Précocité, déficit d’offre, marché instable, ont marqué la saison 2020 des fruits à noyau, qui se termine sur des cours exceptionnellement élevés et un premier bilan en demi-teinte.
« Cette saison a été particulière à plusieurs égards », commence Raphaël Martinez, directeur de l’AOP pêches et abricots de France. En abricot, la récolte a été particulièrement faible partout en Europe, avec un déficit en France de 50 à 60 % en moyenne, particulièrement marqué en Bergeron. La production est arrivée avec une relative précocité, dans un contexte commercial tout d’abord très porteur pour l’origine France pendant les mois de mai et juin, ce qui a facilité la bascule de l’origine Espagne vers la tricolore. S’en est suivie une situation beaucoup plus tendue sur les prix à partir de juillet, lorsque les enseignes sous-performantes durant le confinement ont essayé de rattraper leur retard sur leurs concurrentes, moyennant la traditionnelle guerre des prix. Néanmoins, la faiblesse de l’offre cette année et son excellente qualité ont contribué à maintenir des cours exceptionnellement élevés, du jamais vu ces dernières années en abricot. « La campagne pourra être positive pour ceux qui avaient de la production, mais le déficit est énorme pour d’autres. Difficile aujourd’hui de faire un bilan moyen », conclut Raphaël Martinez. Il souligne également la mutation en cours de la filière abricot, porteuse d’une dynamique vertueuse : « La production, en baisse structurelle, devrait passer en dessous des 150 000 t de moyenne nationale. L’indicateur qualité développé par l’AOPn est progressivement utilisé par les opérateurs et ces critères de qualité sont peu à peu intégrés dans la sélection des variétés et les cahiers des charges distributeurs. » Une marche en avant qui devrait réellement tirer le produit vers le haut, l’objectif étant de gagner le cœur des consommateurs.
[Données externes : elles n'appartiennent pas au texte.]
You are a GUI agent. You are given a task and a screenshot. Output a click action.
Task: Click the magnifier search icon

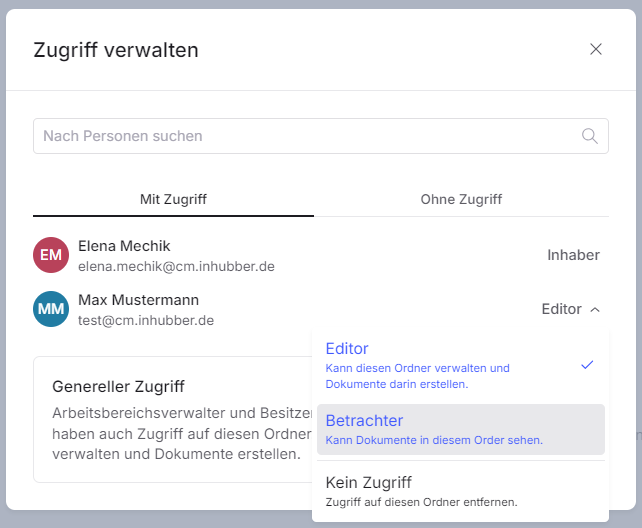coord(590,136)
La campagne pêche-nectarine a été marquée par un léger déficit de production (environ 10 %) et surtout par une précocité exceptionnelle, d’une à trois semaines en avance par rapport à 2019. « De gros volumes sont arrivés dès la semaine 23, tout début juin. Heureusement certains distributeurs ont vraiment joué le jeu. On a frôlé la “rupture” début juillet, avec 7 000 t de stock, mais heureusement le marché a tenu », analyse Bruno Darnaud, président de l’AOPn, qui insiste sur le caractère inédit de cette campagne, dont l’évolution des stocks est diamétralement opposée à celle de 2019, qui s’était terminée par un marché surchargé à la fin de l’été. Cette année, le marché s’est au contraire fluidifié à partir du 20 juillet. Et les fruits ont littéralement commencé à manquer à partir d’août. Les cours sont restés élevés jusqu’à la fin de l’été. « C’est une campagne positive pour une majorité de producteurs, avec cependant de fortes disparités dans les rendements, liées à des problématiques phytosanitaires croissantes », résume Raphaël Martinez. À cet égard, il souligne « la ligne de crête » sur laquelle les producteurs évoluent, un chemin d’équilibre très étroit pour maintenir un rendement satisfaisant dans un contexte de montée des ravageurs (cicadelle verte, punaise diabolique, forficule), de diminution des molécules chimiques autorisées pour la protection phytosanitaire et d’attentes sociétales toujours plus écologiques. Un contexte dans lequel le potentiel de production de pêche-nectarine français s’est presque stabilisé entre 180 000 et 200 000 t, moyennant une concentration croissante du verger dans des exploitations extrêmement performantes.
« Le marché français donne la priorité à l’origine France, mais pas à n’importe quelle condition », prévient Raphaël Martinez, qui insiste également sur la préférence donnée à la nectarine par rapport à la pêche ronde. L’an prochain, il faudra peut-être « savoir aussi répondre à une demande de prix », selon l’évolution de la situation économique dans l’hexagone. Peut-être une opportunité de valoriser des produits souvent négligés (catégorie II).